## [Activité A]
Reformulez plus brièvement le paragraphe de l'extrait qui commence par « Peut-être alors y a-t-il », en gardant ses faits principaux.
## [Activité B]
Répondez brièvement à chaque question d'après l'extrait, en reprenant le même repère pour chaque réponse.
(i) Quelle part des Français sondés serait « d'accord » pour confier la direction du pays à « des experts non élus » ?
(ii) Quelle part serait « d'accord » pour confier le gouvernement à un « pouvoir politique autoritaire » ?
(iii) Qui commente ces résultats dans le même article ?

## [Extrait du texte]
Dans un sondage récent (Ifop/Atlantico, visible ici), 67% des Français sondés seraient « d’accord » pour confier la direction du pays à « des experts non élus » qui seraient à même de réaliser des « réformes nécessaires mais impopulaires » :

Sondage Ifop/Atlantico - experts
Un gouvernement d’experts non élus ? (Sondage Ifop/Atlantico)

Ils seraient 40% à être « d’accord » pour confier ce même gouvernement à un « pouvoir politique autoritaire, quitte à alléger les mécanismes de contrôle démocratique s’exerçant sur le gouvernement » :

Sondage Ifop/Atlantico - autoritaire
Un gouvernement autoritaire ? (Sondage Ifop/Atlantico)

 

Christophe De Voogd commente, dans le même article, ces résultats :

Peut-être alors y a-t-il dans ce sondage une sorte d’aveu implicite de la population, qui constate les blocages catégoriels et ses propres exigences contradictoires et l’impasse où cela conduit le pays. D’où l’envie plus ou moins forte, plus ou moins consciente, de se délester du fardeau sur les experts ou l’homme providentiel. Une sorte de « démission démocratique » qu’avait déjà diagnostiquée, pour une fois d’accord, aussi bien Rousseau que Tocqueville.

Entrées enregistrées:
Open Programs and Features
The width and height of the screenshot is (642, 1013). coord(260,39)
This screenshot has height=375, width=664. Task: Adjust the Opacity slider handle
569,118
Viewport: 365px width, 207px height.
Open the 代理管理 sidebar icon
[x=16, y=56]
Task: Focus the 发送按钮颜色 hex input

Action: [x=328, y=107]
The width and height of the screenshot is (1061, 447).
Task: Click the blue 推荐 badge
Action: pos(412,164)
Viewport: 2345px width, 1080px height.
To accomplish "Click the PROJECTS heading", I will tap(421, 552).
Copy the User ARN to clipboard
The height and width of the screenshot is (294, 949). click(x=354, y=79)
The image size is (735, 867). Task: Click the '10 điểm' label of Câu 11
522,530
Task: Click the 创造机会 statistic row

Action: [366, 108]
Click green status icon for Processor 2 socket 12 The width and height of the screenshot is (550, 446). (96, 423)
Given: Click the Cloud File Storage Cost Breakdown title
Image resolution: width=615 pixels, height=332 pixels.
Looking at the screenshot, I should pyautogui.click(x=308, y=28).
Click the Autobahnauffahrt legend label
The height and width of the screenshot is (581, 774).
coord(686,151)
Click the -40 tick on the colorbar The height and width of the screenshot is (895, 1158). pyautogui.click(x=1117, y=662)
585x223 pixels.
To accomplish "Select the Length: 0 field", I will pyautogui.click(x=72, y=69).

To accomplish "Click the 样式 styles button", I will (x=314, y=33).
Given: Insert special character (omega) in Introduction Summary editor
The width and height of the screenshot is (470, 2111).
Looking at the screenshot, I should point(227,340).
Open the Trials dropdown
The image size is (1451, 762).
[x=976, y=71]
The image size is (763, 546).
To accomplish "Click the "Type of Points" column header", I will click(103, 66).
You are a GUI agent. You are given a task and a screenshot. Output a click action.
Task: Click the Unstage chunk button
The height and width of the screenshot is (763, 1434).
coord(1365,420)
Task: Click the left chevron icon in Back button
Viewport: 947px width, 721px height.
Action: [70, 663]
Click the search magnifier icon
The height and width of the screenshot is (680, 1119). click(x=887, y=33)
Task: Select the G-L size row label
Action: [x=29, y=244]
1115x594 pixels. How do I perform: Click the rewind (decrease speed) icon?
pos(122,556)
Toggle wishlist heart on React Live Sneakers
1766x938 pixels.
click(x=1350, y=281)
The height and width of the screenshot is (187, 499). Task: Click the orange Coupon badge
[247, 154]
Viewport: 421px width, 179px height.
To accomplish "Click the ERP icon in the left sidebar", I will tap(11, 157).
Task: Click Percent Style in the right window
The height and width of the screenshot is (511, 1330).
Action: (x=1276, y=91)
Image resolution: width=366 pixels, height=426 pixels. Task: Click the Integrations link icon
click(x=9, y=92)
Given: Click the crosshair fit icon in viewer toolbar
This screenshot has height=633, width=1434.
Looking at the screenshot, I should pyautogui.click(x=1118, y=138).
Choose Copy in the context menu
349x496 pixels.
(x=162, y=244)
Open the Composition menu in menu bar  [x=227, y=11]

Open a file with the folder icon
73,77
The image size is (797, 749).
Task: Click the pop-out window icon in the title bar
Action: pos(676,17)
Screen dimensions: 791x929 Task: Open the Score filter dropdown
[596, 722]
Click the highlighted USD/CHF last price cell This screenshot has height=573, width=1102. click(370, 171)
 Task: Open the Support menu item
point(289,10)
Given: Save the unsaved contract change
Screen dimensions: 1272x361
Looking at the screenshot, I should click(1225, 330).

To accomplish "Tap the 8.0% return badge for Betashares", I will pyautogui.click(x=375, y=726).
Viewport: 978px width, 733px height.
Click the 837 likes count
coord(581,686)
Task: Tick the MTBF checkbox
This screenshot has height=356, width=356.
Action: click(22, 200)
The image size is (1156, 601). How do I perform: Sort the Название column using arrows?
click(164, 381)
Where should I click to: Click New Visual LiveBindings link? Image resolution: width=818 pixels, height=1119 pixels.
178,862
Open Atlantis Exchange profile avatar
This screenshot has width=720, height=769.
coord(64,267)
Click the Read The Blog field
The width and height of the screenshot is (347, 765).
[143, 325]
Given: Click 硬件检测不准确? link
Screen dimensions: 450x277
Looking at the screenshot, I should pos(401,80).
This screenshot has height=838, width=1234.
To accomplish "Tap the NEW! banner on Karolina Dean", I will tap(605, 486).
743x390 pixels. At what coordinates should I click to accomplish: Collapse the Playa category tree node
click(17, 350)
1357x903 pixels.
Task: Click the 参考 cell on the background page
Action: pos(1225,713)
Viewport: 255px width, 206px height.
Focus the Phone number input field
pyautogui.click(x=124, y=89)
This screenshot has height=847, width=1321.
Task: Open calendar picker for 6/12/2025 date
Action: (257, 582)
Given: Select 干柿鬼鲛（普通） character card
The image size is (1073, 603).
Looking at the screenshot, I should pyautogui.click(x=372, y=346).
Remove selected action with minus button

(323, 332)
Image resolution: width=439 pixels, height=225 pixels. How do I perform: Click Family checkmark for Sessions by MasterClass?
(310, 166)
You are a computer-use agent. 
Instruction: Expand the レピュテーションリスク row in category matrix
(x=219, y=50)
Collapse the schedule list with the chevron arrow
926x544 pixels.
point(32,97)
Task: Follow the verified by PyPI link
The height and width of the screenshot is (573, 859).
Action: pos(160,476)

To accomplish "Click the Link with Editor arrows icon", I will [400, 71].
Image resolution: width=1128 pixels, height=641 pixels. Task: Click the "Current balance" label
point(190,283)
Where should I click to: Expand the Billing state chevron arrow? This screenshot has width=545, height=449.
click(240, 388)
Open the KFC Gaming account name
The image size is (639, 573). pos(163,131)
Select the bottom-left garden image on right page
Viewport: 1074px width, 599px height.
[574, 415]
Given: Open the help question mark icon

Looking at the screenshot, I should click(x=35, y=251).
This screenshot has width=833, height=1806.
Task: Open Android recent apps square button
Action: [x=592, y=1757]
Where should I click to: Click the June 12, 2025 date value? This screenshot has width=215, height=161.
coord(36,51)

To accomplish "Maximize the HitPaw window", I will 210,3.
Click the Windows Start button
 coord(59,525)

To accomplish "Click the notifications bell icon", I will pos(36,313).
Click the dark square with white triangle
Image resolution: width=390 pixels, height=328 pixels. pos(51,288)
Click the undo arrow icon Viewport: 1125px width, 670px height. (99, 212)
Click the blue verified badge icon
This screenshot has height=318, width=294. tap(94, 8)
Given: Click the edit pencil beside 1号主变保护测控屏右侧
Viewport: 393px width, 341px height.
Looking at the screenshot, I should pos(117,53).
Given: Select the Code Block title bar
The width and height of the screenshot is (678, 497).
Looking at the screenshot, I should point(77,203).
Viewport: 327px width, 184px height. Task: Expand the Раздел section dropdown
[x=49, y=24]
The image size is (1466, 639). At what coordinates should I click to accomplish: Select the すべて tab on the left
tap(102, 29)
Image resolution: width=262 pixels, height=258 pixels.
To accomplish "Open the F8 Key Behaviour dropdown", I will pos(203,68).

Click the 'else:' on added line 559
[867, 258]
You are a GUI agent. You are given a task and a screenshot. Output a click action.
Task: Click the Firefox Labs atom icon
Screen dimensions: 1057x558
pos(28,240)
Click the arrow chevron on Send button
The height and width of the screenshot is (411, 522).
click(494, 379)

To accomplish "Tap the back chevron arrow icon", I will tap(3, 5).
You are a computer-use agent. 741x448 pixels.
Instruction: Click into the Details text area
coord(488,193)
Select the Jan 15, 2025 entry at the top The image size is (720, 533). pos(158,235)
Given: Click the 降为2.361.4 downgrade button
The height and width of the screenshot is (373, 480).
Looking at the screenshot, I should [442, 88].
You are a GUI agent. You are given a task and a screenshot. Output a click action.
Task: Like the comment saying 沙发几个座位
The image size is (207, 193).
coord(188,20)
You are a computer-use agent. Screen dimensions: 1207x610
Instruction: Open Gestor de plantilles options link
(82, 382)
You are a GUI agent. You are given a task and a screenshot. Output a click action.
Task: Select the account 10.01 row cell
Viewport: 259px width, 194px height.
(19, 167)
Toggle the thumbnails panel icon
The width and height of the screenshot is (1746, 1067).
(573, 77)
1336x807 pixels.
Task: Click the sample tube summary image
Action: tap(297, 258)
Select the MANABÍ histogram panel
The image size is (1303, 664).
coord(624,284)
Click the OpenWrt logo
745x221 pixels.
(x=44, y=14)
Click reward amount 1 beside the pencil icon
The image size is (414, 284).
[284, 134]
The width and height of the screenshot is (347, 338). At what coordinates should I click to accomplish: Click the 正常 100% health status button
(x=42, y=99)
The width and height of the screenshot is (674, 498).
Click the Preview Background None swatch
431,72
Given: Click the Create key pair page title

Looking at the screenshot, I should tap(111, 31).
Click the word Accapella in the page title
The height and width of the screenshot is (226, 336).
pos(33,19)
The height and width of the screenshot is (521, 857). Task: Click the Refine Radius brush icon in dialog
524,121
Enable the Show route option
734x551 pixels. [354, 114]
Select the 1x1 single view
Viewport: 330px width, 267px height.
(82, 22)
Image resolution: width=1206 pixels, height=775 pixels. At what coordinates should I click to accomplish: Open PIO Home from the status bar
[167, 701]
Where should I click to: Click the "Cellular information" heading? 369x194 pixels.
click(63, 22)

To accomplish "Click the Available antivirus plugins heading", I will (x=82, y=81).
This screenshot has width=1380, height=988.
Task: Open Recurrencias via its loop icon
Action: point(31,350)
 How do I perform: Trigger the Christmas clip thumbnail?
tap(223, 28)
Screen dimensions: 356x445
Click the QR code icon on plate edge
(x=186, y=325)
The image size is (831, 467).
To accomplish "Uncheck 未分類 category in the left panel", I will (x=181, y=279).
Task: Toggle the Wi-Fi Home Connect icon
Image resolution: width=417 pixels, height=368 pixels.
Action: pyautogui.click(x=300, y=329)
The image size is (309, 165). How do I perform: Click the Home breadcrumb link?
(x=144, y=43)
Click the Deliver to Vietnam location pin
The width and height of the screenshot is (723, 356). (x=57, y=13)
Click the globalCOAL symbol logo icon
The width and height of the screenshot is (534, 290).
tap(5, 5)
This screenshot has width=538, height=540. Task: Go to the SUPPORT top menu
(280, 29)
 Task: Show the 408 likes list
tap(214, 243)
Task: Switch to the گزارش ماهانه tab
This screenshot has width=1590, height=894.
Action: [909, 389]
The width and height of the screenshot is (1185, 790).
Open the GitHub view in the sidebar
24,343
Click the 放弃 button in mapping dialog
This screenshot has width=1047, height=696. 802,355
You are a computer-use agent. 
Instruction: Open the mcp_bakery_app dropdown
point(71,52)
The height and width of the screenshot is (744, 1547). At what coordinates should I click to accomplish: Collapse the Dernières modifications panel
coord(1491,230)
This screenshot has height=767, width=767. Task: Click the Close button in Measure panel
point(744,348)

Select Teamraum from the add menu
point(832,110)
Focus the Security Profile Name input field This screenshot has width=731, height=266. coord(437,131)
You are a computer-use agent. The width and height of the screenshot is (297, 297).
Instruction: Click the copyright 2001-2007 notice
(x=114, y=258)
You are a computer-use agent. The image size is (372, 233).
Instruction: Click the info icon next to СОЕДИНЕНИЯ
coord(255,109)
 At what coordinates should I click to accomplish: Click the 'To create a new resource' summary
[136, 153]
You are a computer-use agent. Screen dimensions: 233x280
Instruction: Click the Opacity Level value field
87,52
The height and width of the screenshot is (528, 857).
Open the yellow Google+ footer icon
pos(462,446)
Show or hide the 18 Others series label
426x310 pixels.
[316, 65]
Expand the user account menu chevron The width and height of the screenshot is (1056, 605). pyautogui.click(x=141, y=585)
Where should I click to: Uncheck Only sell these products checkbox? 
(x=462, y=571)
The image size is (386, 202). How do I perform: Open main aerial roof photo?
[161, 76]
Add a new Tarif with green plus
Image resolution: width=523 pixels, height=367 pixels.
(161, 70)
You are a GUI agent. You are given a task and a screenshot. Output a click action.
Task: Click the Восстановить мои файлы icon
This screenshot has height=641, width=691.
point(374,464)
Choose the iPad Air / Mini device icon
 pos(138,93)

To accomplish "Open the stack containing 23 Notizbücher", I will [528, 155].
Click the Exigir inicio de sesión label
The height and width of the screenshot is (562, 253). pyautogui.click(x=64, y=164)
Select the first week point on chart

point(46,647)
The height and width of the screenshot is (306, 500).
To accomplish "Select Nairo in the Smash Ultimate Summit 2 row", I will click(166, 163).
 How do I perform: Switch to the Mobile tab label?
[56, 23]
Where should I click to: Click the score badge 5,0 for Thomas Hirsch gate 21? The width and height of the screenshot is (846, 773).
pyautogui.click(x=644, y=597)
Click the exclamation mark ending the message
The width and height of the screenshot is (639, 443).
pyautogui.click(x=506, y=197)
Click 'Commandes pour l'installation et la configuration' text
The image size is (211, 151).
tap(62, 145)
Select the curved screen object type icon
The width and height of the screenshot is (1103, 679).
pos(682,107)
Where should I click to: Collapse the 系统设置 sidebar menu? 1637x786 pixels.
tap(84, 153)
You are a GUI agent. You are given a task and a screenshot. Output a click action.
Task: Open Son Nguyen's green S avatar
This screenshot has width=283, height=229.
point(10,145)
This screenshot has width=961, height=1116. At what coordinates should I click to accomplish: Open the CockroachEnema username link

## [Corrigé A]
Le sondage contiendrait peut-être un aveu implicite de la population. Celle-ci constate les blocages catégoriels, ses propres exigences contradictoires et l'impasse où cela mène le pays. D'où l'envie, plus ou moins forte et consciente, de se décharger du fardeau sur les experts ou l'homme providentiel. Ce serait une « démission démocratique », déjà diagnostiquée aussi bien par Rousseau que par Tocqueville.

## [Corrigé B]
(i) 67 %.
(ii) 40 %.
(iii) Christophe De Voogd.